We get a lot of news predicting how the economy and job market will be transformed in the aftermath of the fourth industrial revolution. According to reports from international organizations, today’s employees will have to acquire new skills to be able to adapt, and girls and boys should receive computer classes, so that in the future, in addition to being computer users, they can be participants in the development of the creative economy. However, as journalist Livia Gershon explains in the article “The future is emotional”, we are not told so often that only a small percentage of the population will go into software engineering, biotechnology, or advanced manufacturing.

Just as heavy machinery reduced the need for physical labor, the information revolution will encourage jobs that complement the technical skills of computers, rather than pit humans in competition with computers. That is why social and emotional skills that are still undervalued will be considered indispensable.

It was the sociologist Arlie Russell Hochschild who in 1983 defined the set of processes for managing the emotional demands of work as “emotional work”. Currently, most of us work in jobs that require emotional work, either because we have to carry out the projects together with our colleagues, or because they are in direct contact with the clientele. In the field of medicine, its importance is relevant and empathy is one of the skills that is trained; Giving news to a patient about a diagnosis that will change her life is not easy. In any case, emotional work has not been taken into account throughout history, to the detriment of users and clients.

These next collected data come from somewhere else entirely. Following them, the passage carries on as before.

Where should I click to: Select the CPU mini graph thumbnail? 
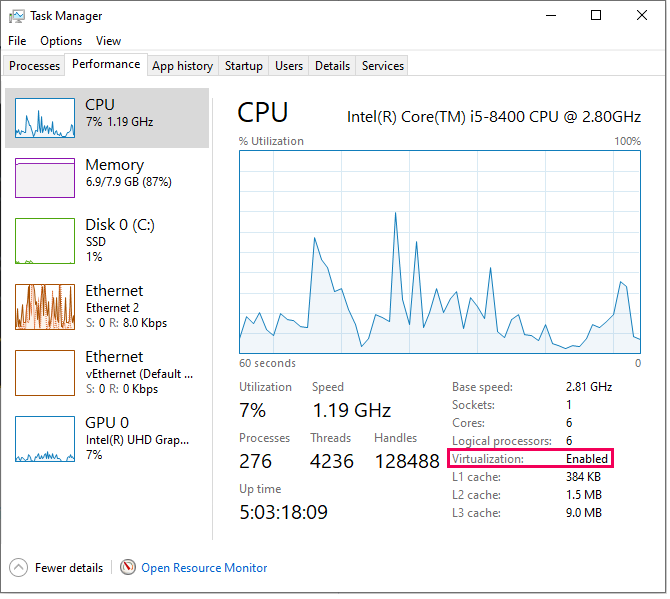[x=45, y=118]
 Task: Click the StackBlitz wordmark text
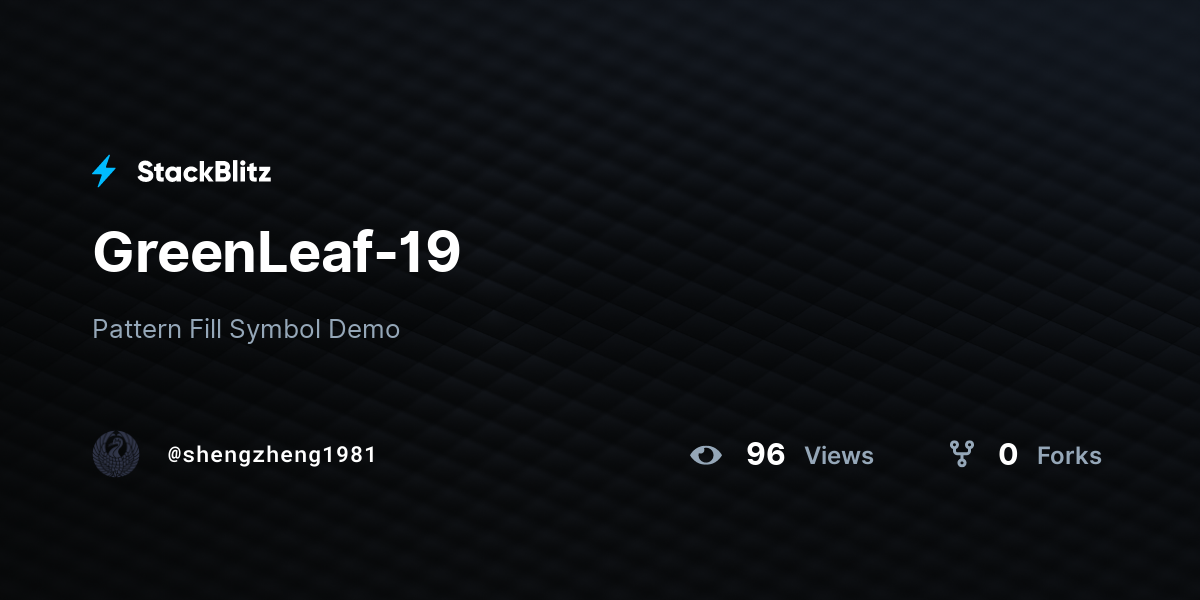pos(204,172)
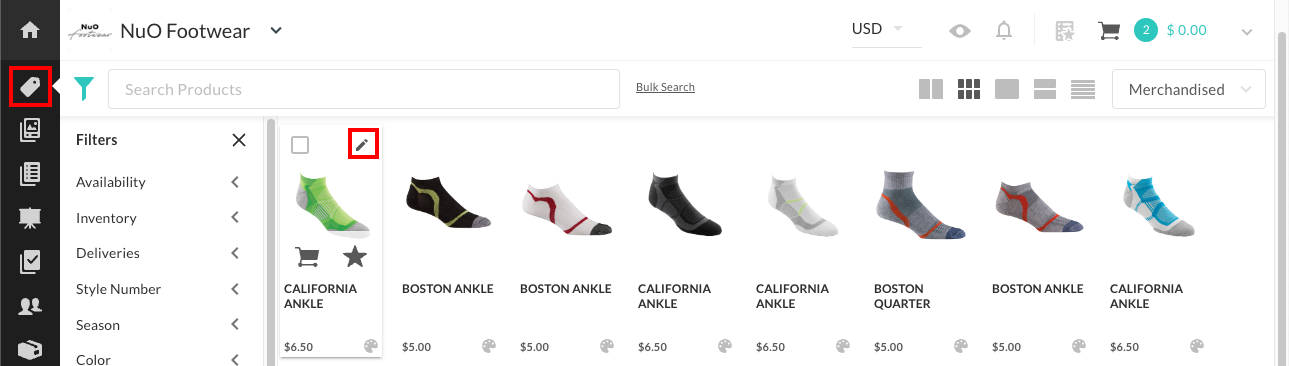Image resolution: width=1289 pixels, height=366 pixels.
Task: Expand the Availability filter section
Action: 158,182
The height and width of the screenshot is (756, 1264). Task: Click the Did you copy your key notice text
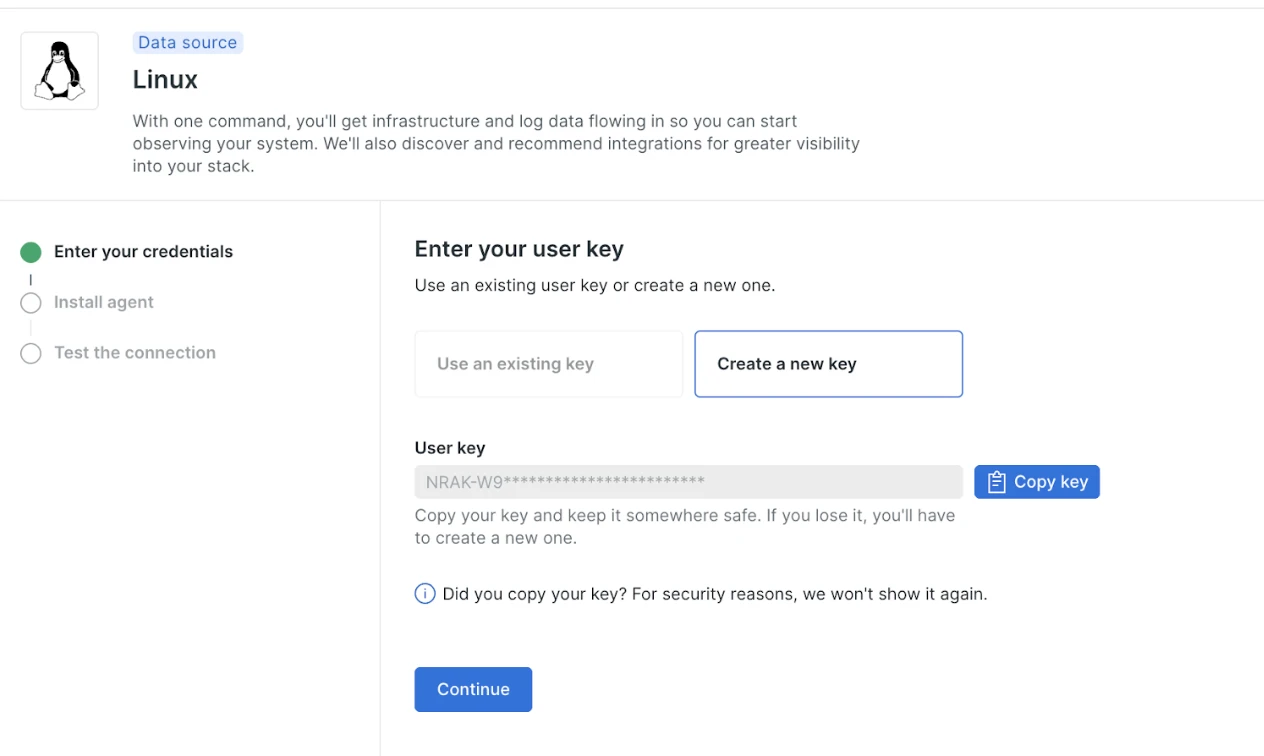click(715, 594)
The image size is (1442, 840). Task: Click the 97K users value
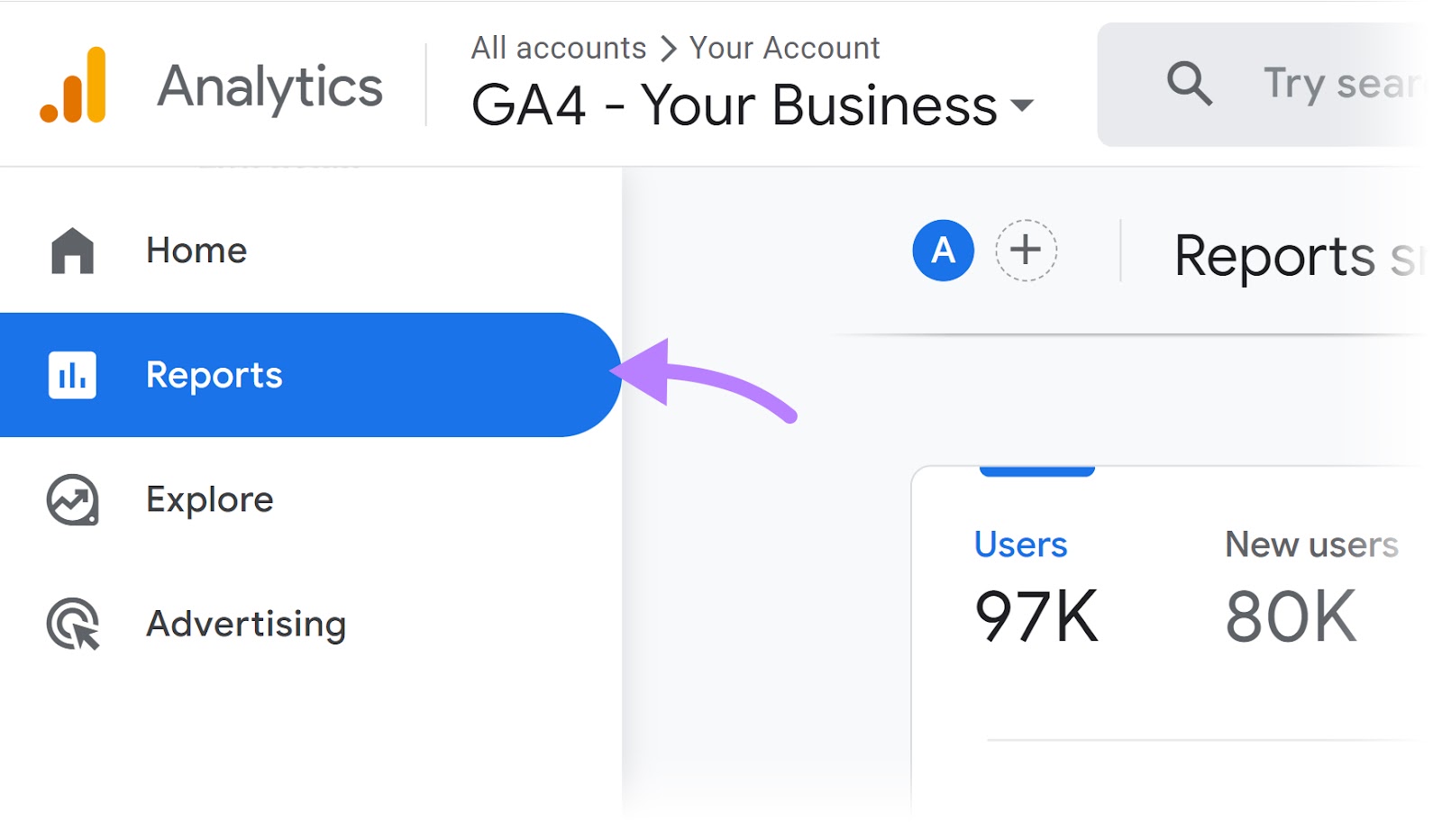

Technological expansion highlights human emotional labor. We never send physical letters anymore, we send messages through the Internet, but this has valued the social work of many postmen in rural areas, in addition to delivering letters.

The growing demand for people with empathy and emotional intelligence will mean a great change in the vision we have internalized. In addition to taking into account the economic results and direct productivity, we must give the necessary importance to the skills of those who we classify as “unskilled workers”, with due respect and salary. It tends to be above all the jobs of women without university studies that we tend to underestimate in our towns and cities. Caring for the elderly or dependent people involves a lot of emotional work, as well as physical effort, but it is usually found in the underground economy, with low salaries.

As technology and artificial intelligence push us out of cognitive jobs, a huge opportunity opens up for us as a society to provide better wages and conditions for emotionally highly-demanded caregivers. In the same way, in other sectors of the economy we can work on improving skills to build better relationships with the people in front of us.

The current labor market, which measures the quality of employment based on its contribution to the Gross Domestic Product, is not prepared to take this forward. The concern of some economists is that not as much has been done to improve the “productivity” of some services such as elder care as in car manufacturing. Emotional work will surely never be a more effective way to get money. The challenge we face as a society is whether, even so, we are more willing to allocate more resources to emotional work.